* _To do_
Leaving out every image, restate all the records word for word.

Saved data entries:
/---
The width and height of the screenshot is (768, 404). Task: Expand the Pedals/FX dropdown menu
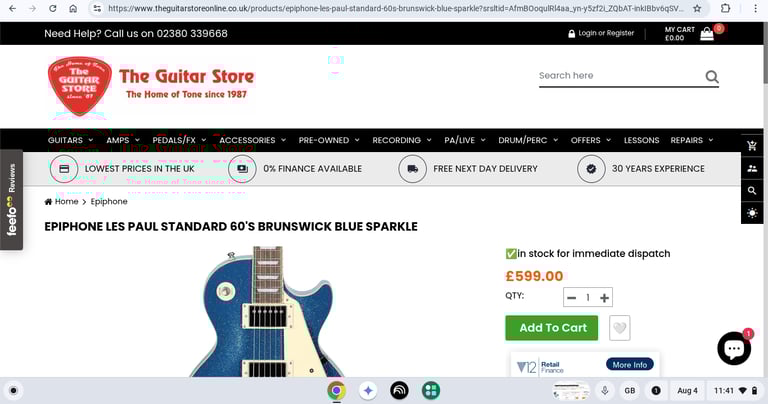(179, 140)
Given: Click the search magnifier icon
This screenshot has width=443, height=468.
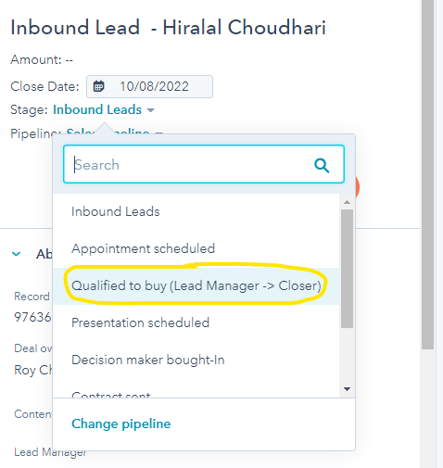Looking at the screenshot, I should [x=322, y=165].
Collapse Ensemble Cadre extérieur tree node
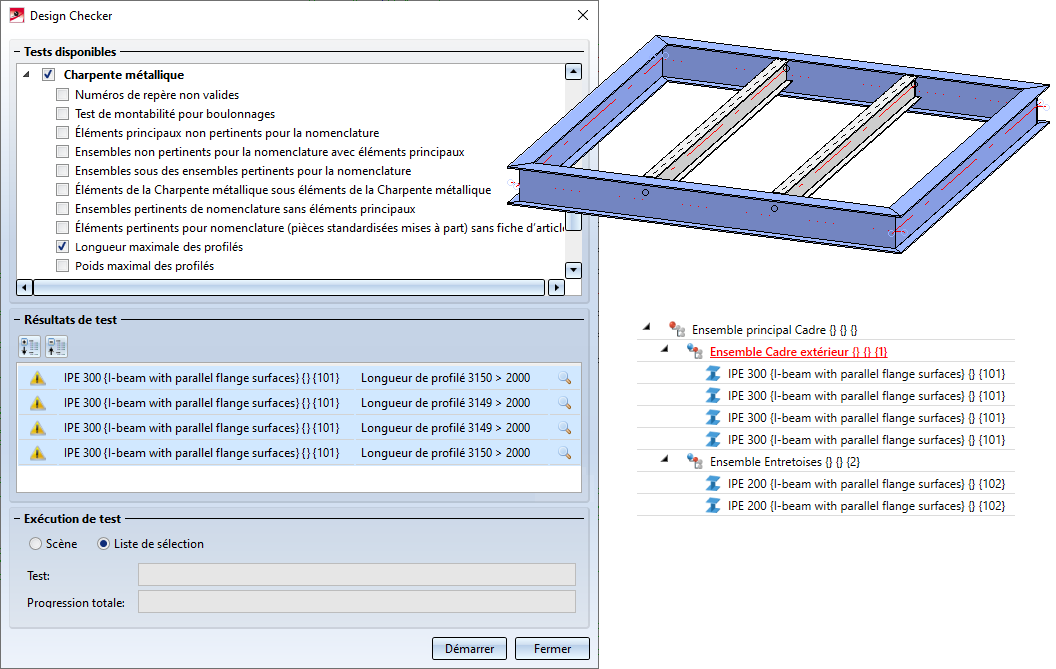The width and height of the screenshot is (1056, 669). [x=665, y=349]
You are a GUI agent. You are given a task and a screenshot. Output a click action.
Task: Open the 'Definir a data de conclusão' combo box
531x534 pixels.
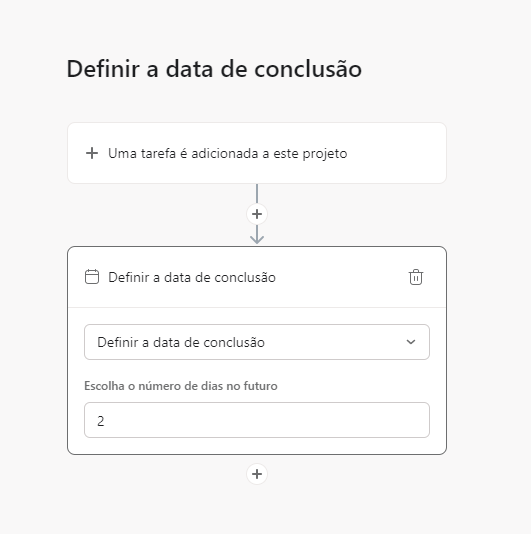tap(257, 342)
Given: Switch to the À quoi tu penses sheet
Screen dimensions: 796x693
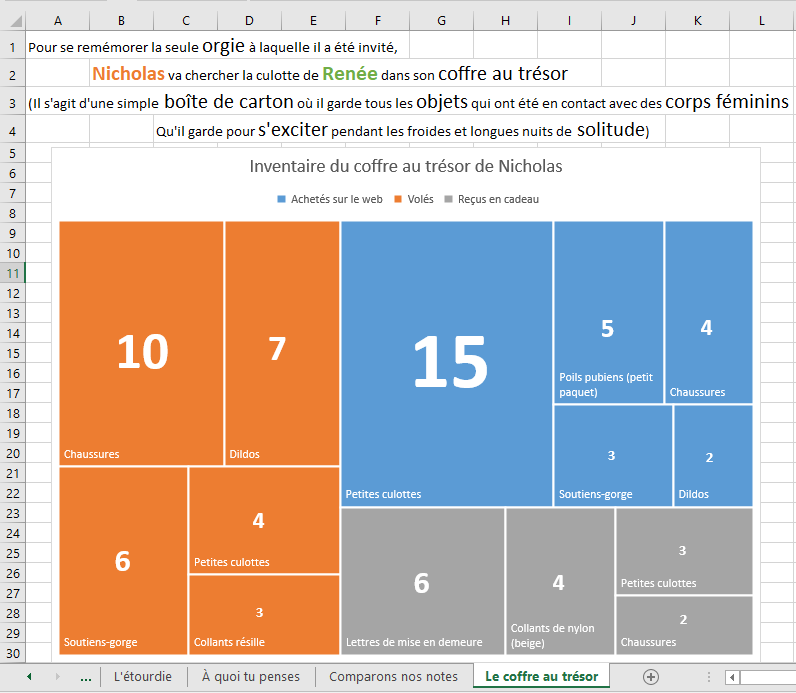Looking at the screenshot, I should pos(250,677).
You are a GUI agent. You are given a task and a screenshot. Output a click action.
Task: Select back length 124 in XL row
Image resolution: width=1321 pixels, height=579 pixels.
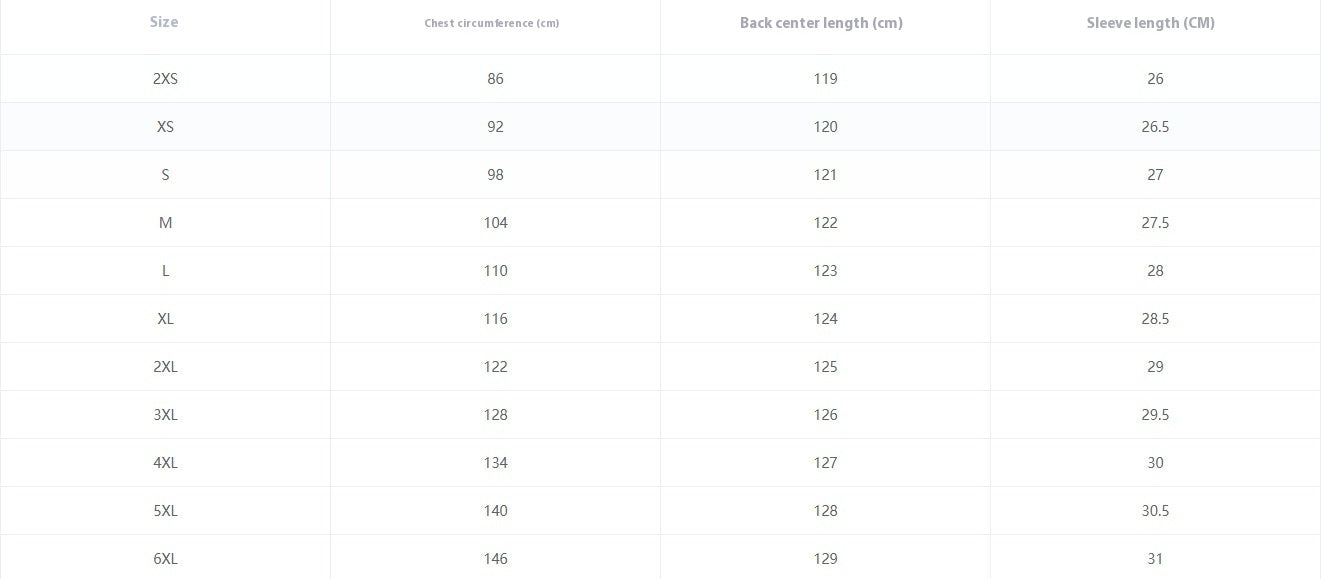point(825,319)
\---
* _Response to the task_
The width and height of the screenshot is (768, 404). Task: Expand the Pedals/FX dropdown menu
(179, 140)
Given: Click the search magnifier icon
This screenshot has width=443, height=468.
Looking at the screenshot, I should [x=322, y=165].
Collapse Ensemble Cadre extérieur tree node
The width and height of the screenshot is (1056, 669). [x=665, y=349]
You are a GUI agent. You are given a task and a screenshot. Output a click action.
Task: Open the 'Definir a data de conclusão' combo box
531x534 pixels.
tap(257, 342)
Given: Switch to the À quoi tu penses sheet
Screen dimensions: 796x693
Looking at the screenshot, I should pos(250,677).
You are a GUI agent. You are given a task and a screenshot. Output a click action.
Task: Select back length 124 in XL row
Image resolution: width=1321 pixels, height=579 pixels.
point(825,319)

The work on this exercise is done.